You should have been shooting all winter. I did some, but trapper_2, weasle414, and rednek got a ton of fish.


----------



## carp_killer (Nov 24, 2006)

i think i killed more in winter than summer


----------



## Wrestler720 (Dec 21, 2007)

ya i no but i can hit more stuff with a spear in a dark house than a bow and there isnt a whole lot of open water spots around here


----------



## weasle414 (Dec 31, 2006)

Season's over anyways, so thinking about bowfishing is just gonna kill you...


----------



## Hick-From-Hell (Mar 18, 2008)

Only 2 months.


----------



## carp_killer (Nov 24, 2006)

but these 2 months are longer than the other 10 months combined


----------



## weasle414 (Dec 31, 2006)

trapper_2 said:


> but these 2 months are longer than the other 10 months combined


Yeah they are, but it's alright. This off-season is giving me some time to get things fixed up with my boat and save some money for the '09 season


----------



## rednek (Dec 29, 2006)

not for me  i get to keep shootin them. i found this spot where we got 2 buffs that went close to 40lbs


----------



## weasle414 (Dec 31, 2006)

rednek said:


> not for me  i get to keep shootin them. i found this spot where we got 2 buffs that went close to 40lbs


Shut up Tim you Ford drivin' sob :lol:

I might have to swing by wherever the heck you are in MT while im out in the northern part of Wyoming in a couple weeks and shoot some with ya!


----------



## carp_killer (Nov 24, 2006)

ya but we dont care bout you montana people :lol: besides small ones are harder to hit anyway


----------



## weasle414 (Dec 31, 2006)

trapper_2 said:


> ya but we dont care bout you montana people :lol: besides small ones are harder to hit anyway


Jake, you have a hard enough time trying to hit any buff, much less the little ones. :wink:


----------



## rednek (Dec 29, 2006)

> weasle414 Posted: Tue Mar 10, 2009 5:08 pm Post subject:
> 
> --------------------------------------------------------------------------------
> 
> ...


 :lol: true that. you 2 are always welcomed out at my place. wait till u see the house were lookin at. river in the back yard


----------



## carp_killer (Nov 24, 2006)

then build a pier and rig it up with some lights with a extension cord to the house :lol: im gunna try and save up a little money to come out that way but im not the best with "saving" money much better at spending it.

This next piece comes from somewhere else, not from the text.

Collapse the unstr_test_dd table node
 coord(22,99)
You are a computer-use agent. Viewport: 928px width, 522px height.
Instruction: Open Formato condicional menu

tim watched me shoot TWO thats right TWO buffs that were small. but we wont count the amount i missed/bounced off/wounded with you guys this summer :wink:


----------



## weasle414 (Dec 31, 2006)

rednek said:


> :lol: true that. you 2 are always welcomed out at my place. wait till u see the house were lookin at. river in the back yard


NO rivers for me thanks. I had half my truck hanging over a 5' straight drop off over the crow river yesterday. All I could see when my tires broke loose and I started sliding sideways was water and I would have no way out if it tipped because it would've been on my side. Scared the living p!$$ outa me! Kind of developed a fobia... :shake:


----------